(HOW TO COMPLETE THIS TASK):
Using only the entries below, copy exactly the lines that begin at the one with "1020x823 pixels." and end at the one with "You are a computer-use agent.", both included. Drop the pictures.
○ ○ ○ ○
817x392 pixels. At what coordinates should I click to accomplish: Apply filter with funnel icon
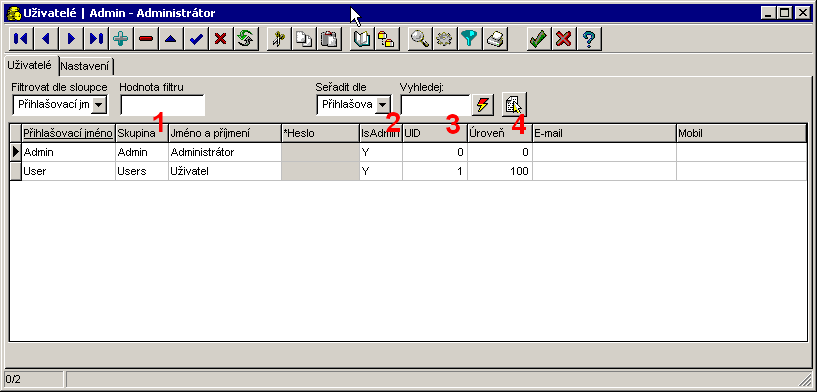pyautogui.click(x=469, y=39)
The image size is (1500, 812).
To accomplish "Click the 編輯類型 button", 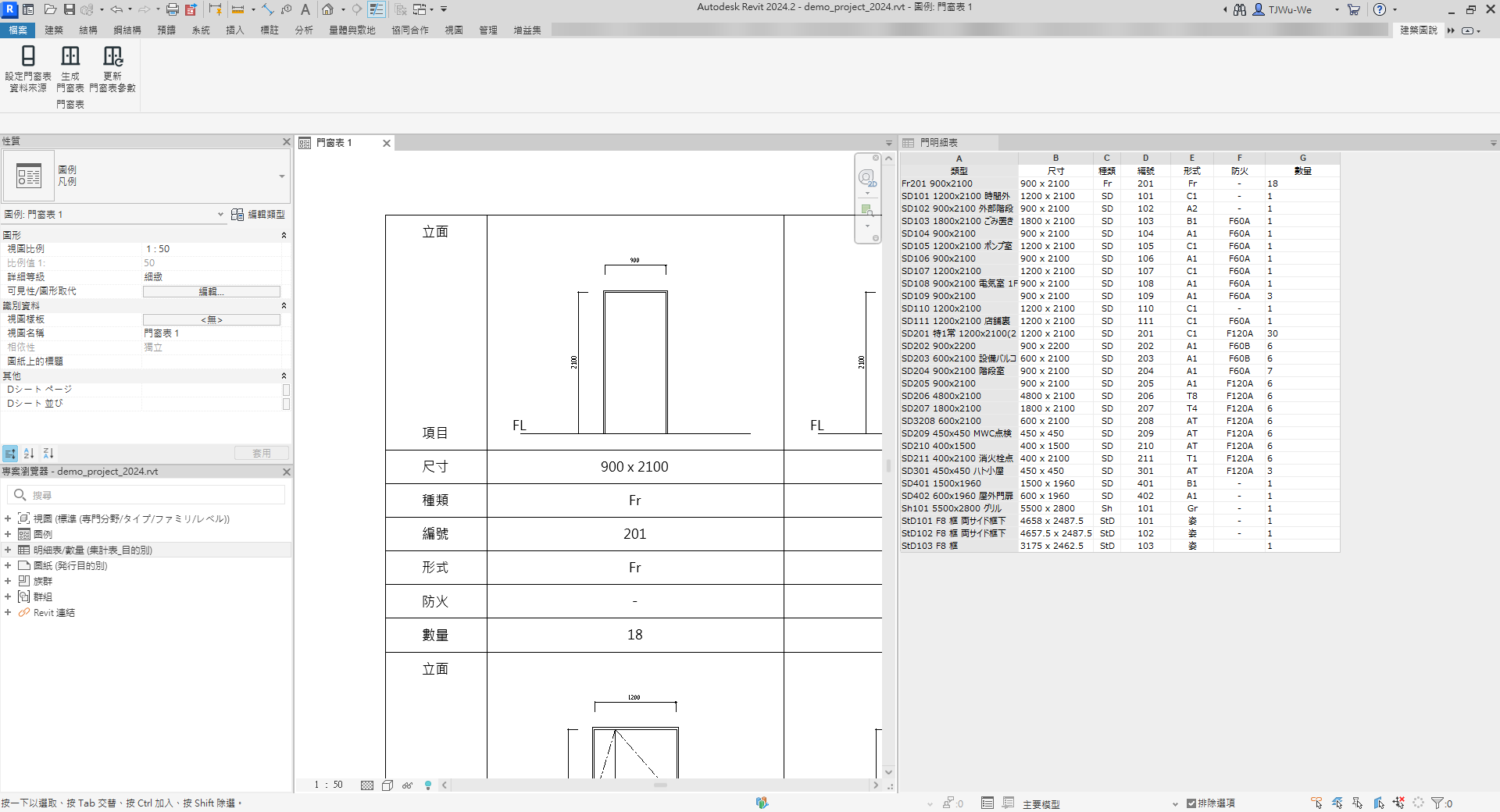I will click(x=259, y=214).
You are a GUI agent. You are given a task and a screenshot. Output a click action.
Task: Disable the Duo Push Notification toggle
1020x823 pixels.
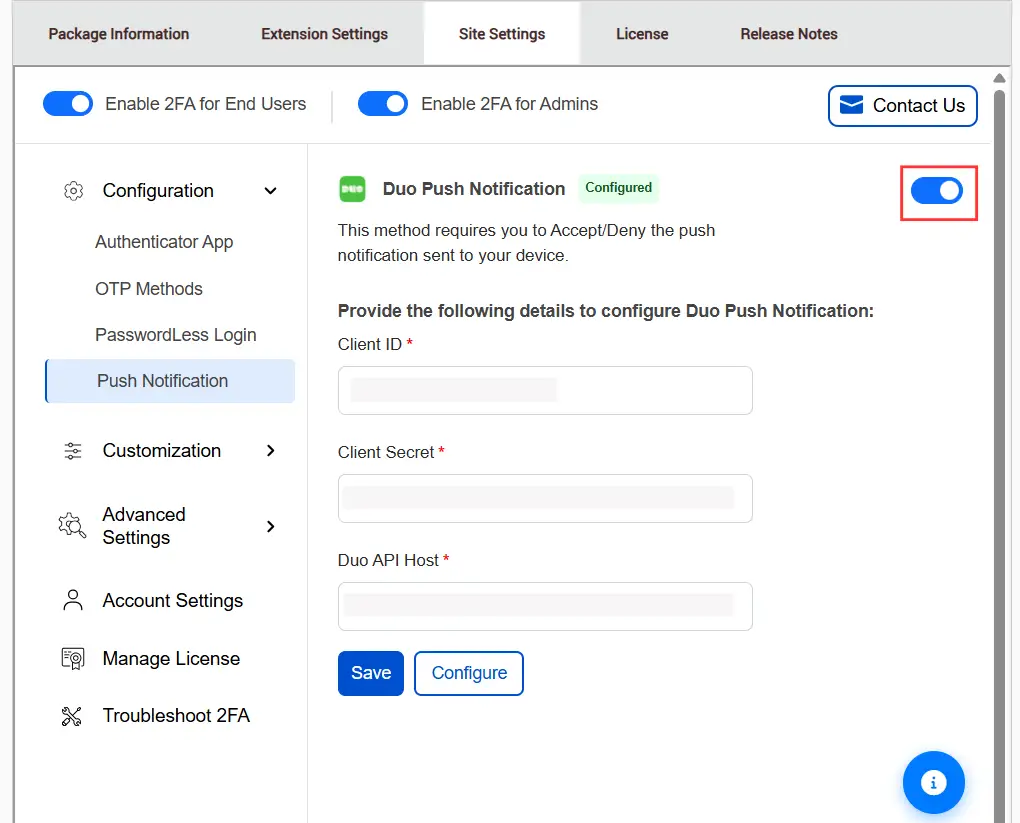pos(937,190)
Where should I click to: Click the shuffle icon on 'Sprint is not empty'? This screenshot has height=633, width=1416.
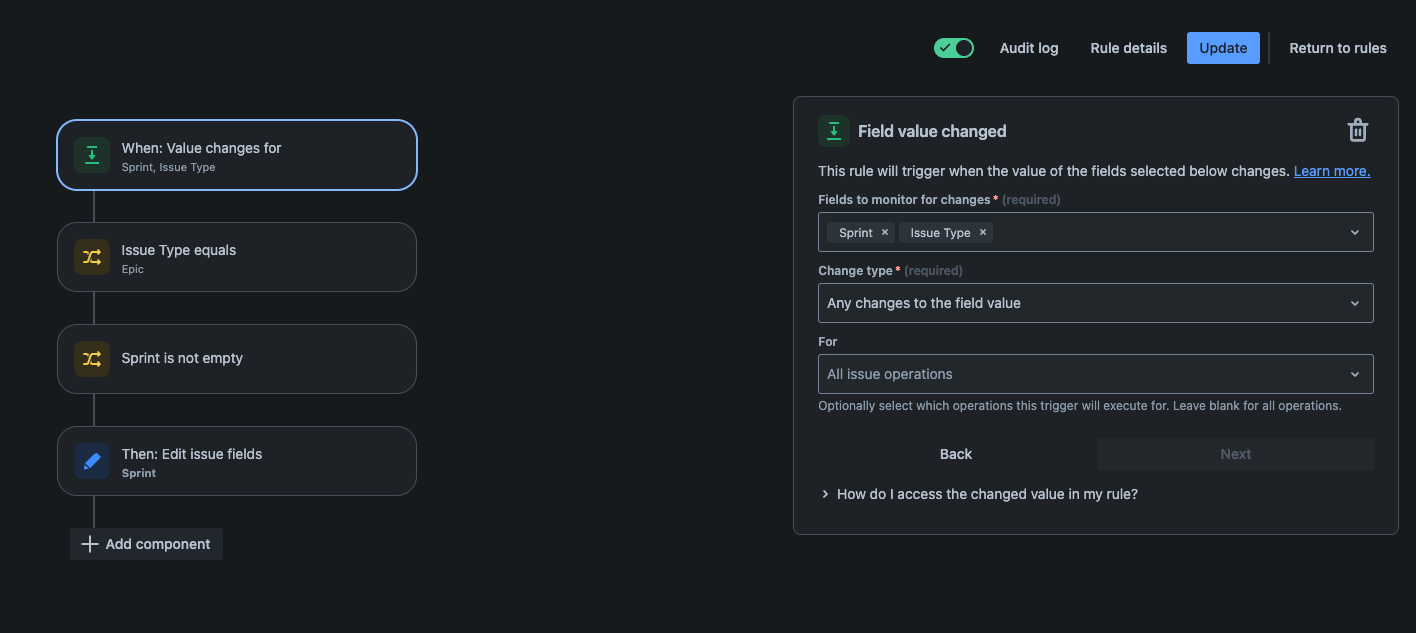click(92, 359)
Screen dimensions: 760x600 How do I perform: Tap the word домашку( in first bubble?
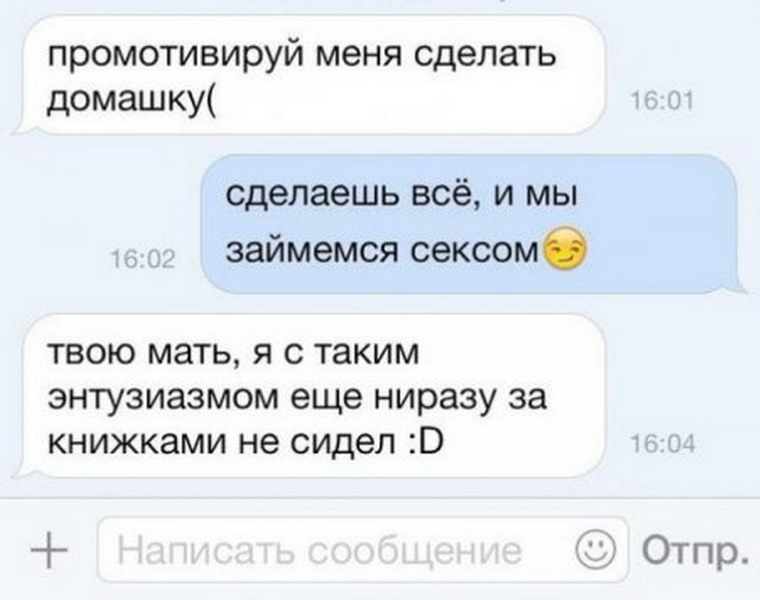coord(133,100)
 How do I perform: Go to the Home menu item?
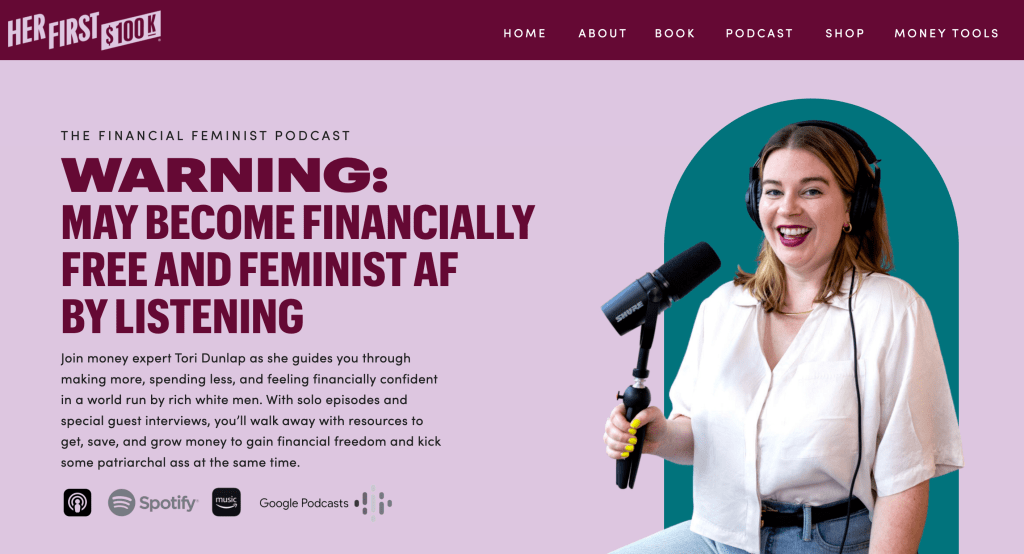pos(524,33)
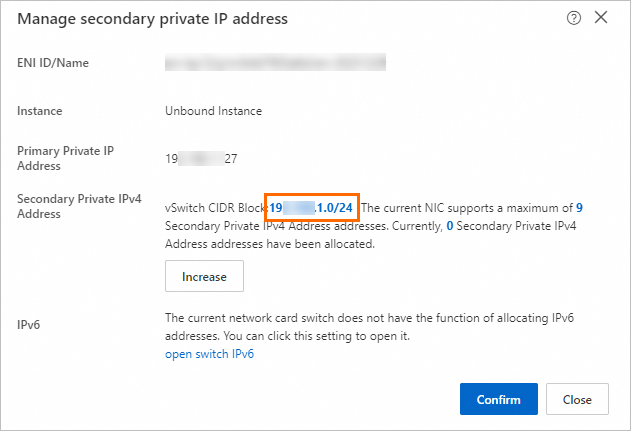The width and height of the screenshot is (631, 431).
Task: Click the IPv6 network card switch description
Action: tap(369, 327)
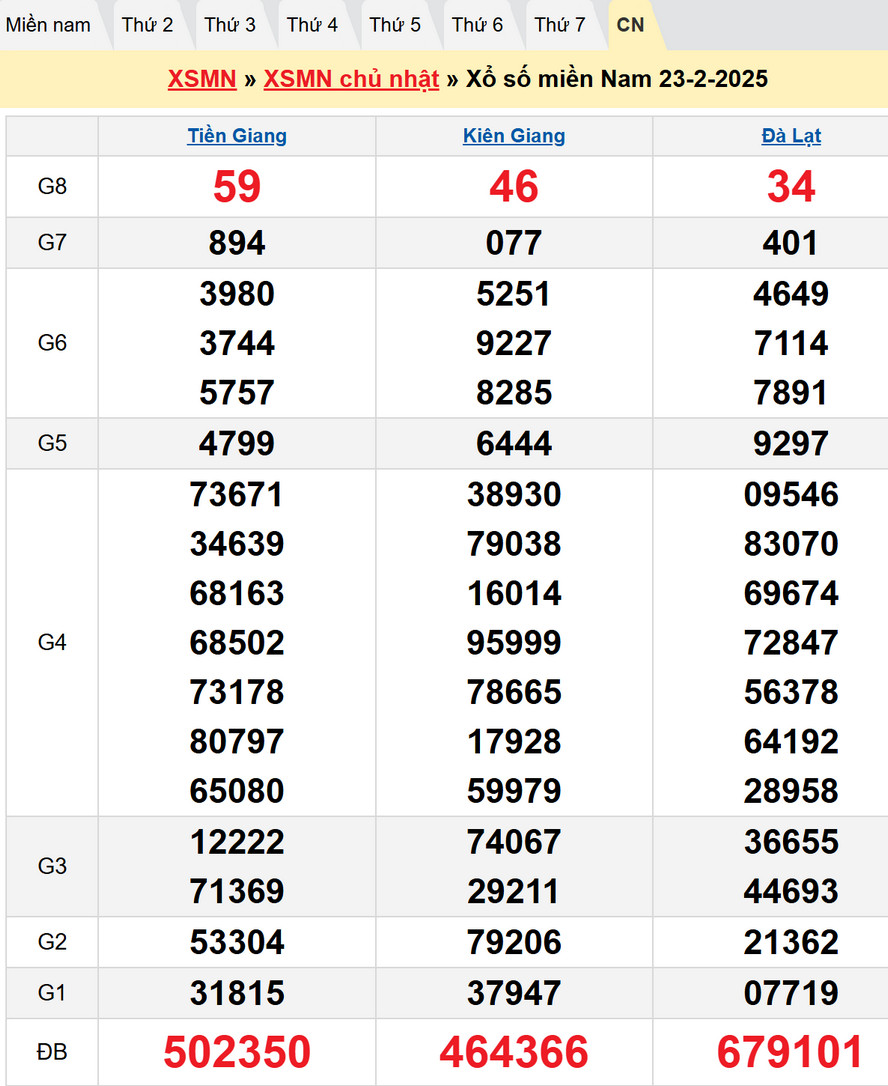Select the Thứ 4 tab
This screenshot has height=1086, width=888.
click(312, 25)
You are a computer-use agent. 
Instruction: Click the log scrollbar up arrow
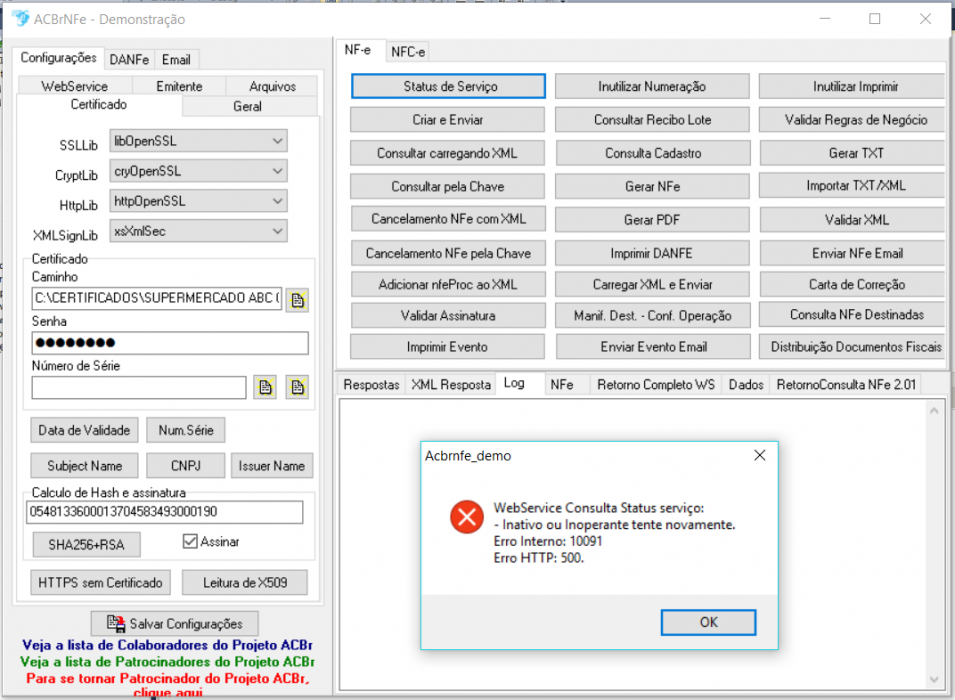[x=934, y=411]
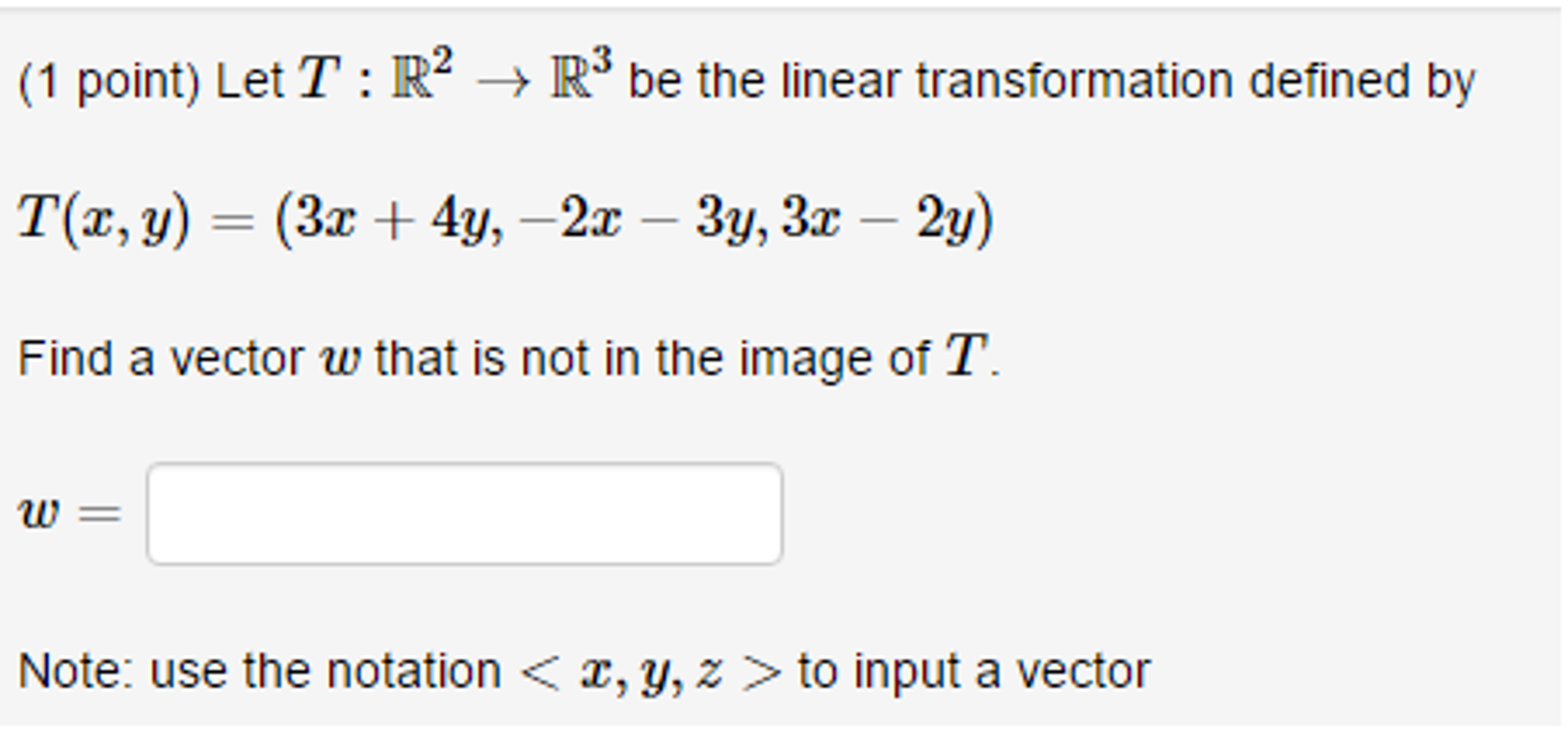This screenshot has height=750, width=1568.
Task: Click the arrow between R² and R³
Action: click(502, 81)
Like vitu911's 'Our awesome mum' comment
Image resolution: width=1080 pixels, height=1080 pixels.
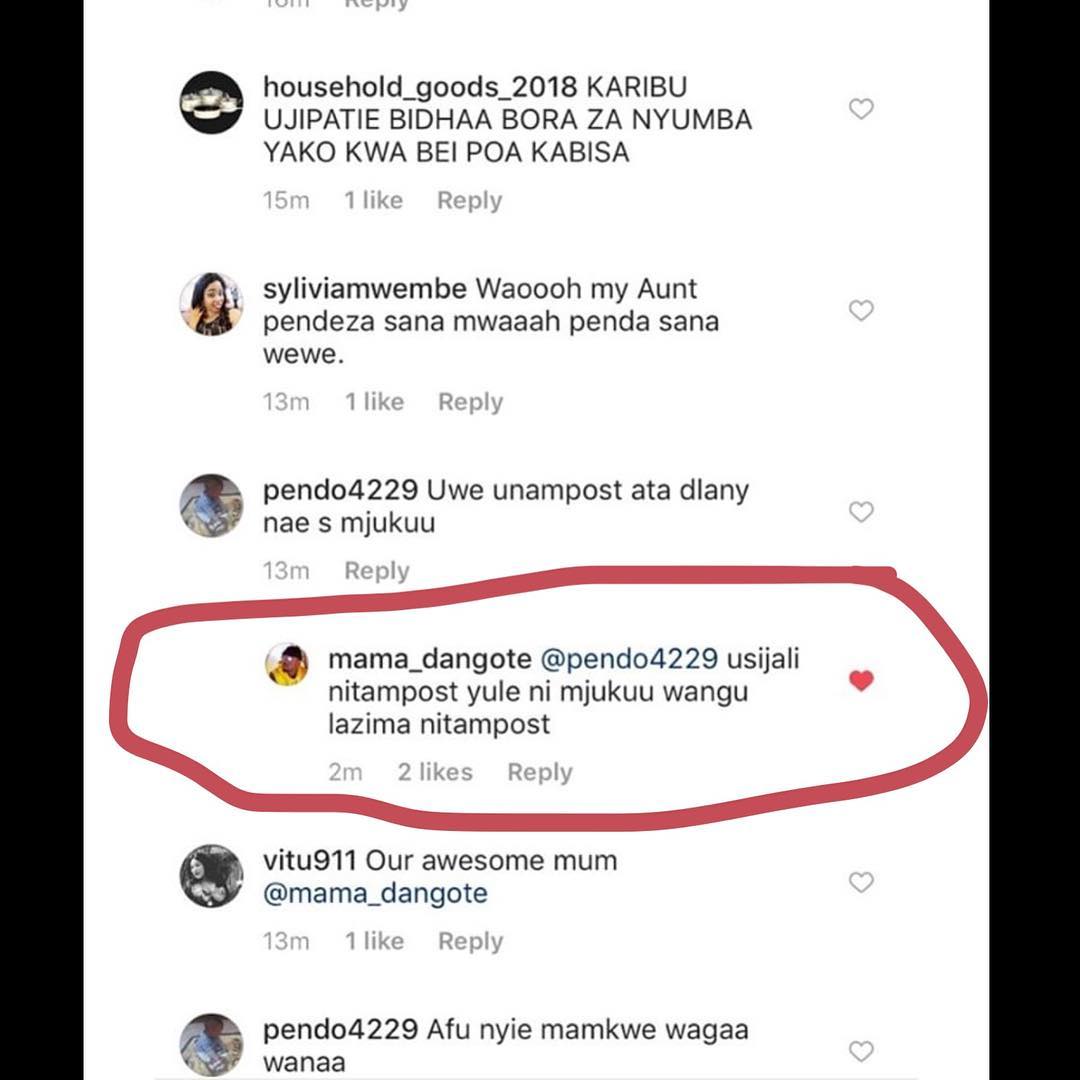861,882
○ ○ ○ ○
(SOLVED PROBLEM):
1020x823 pixels.
pos(937,190)
Where should I click to: Click the shuffle icon on 'Sprint is not empty'? This screenshot has height=633, width=1416.
click(92, 359)
Screen dimensions: 760x600 How do I perform: Tap the word домашку( in first bubble?
coord(133,100)
 How do I perform: Go to the Home menu item?
pos(524,33)
The width and height of the screenshot is (631, 431).
Task: Click the IPv6 network card switch description
Action: tap(369, 327)
Select the Thứ 4 tab
This screenshot has height=1086, width=888.
click(312, 25)
You are a computer-use agent. 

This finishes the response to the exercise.